It begins with the pleasing musical simplicity of a solo piano. I hold my breath. Then his sensual, sumptuous voice washes over me -- "This is the night I've been dreaming of forever, the mirror takes a look at my face" -- and I smile. At first, I search for signposts in his words that will help me to connect the songs with the stark headline details of his life we all know. But then I let go and sink into the complexities that lie at the heart of his music. When it ends, and there is only the tap of rain on my window, I feel as if I have visited with Downey for a while in his own beautifully human universe.

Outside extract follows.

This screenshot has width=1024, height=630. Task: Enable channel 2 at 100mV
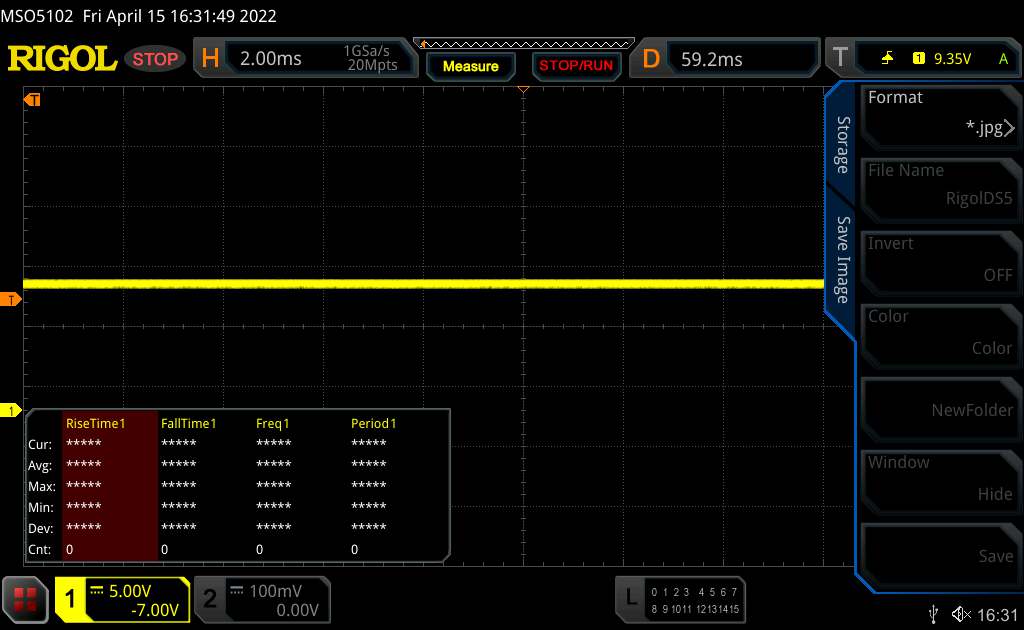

For some of us who have been Downey fans since Less Than Zero and before, the wait for his first CD has been a long one. "The Futurist" is worth the wait. I'm old fashioned in that I think albums should be a whole experience: an interesting cover, liner notes, designed to be listened to from start to finish without interruption. After listening to "Futurist" for the last few hours, I can say that in my view it is a proper album, with a beginning, a middle and an end. It's direct and warm, emotionally and musically honest. The production doesn't disappoint. Each listen brings something new to my attention. But, it's a Robert Downey Jr. album, so along with the beauty and the genius, there are intriguing, subtle kinks and oddities.
Musically, Downey's clearly adept at genre skipping, at laying down his own richly textured path of musical expression. It is pop, but pop inspired with delicate jazz and blues flavours, and a sprinkle of classy soulful moments. Downey's vocal performances are a mix of fragility and strength, and they captivate. His voice moves comfortably between smooth as suede on the ballads, to a rock edginess, to a delicious smoky blues tone.
On the production, I have to say that in my opinion the gentler, more organic approach taken by Jonathan Elias suits Downey's music better than Mark Hudson's somewhat busy production style. But I confess to a bias in that one of my most treasured CDs is Elias's Prayer Cycle.
Downey's lyrics are strong and evocative. Sometimes he slips into the delightful wordplay that his fans have come to anticipate from his media interviews. The theme of transition prevails. He uses his songs to examine those shadowy times on the edge of love and redemption.
For now my favourite song is "Kimberley Glide," or then again "Little Clownz" and "Hannah" are really good, and there's "A Man Like Me" and "Details" to consider. And listening to "Smile" at the end of the album felt rather like opening a small velvet-wrapped present.
The creative arts always involve risk but Downey took a bold step when he committed to push at the edges of his musical competence, and create his first CD. I applaud his courage and spirit. "The Futurist" reveals to us all that as both an actor and a musician, Robert Downey Jr. is gifted, daring and imaginative.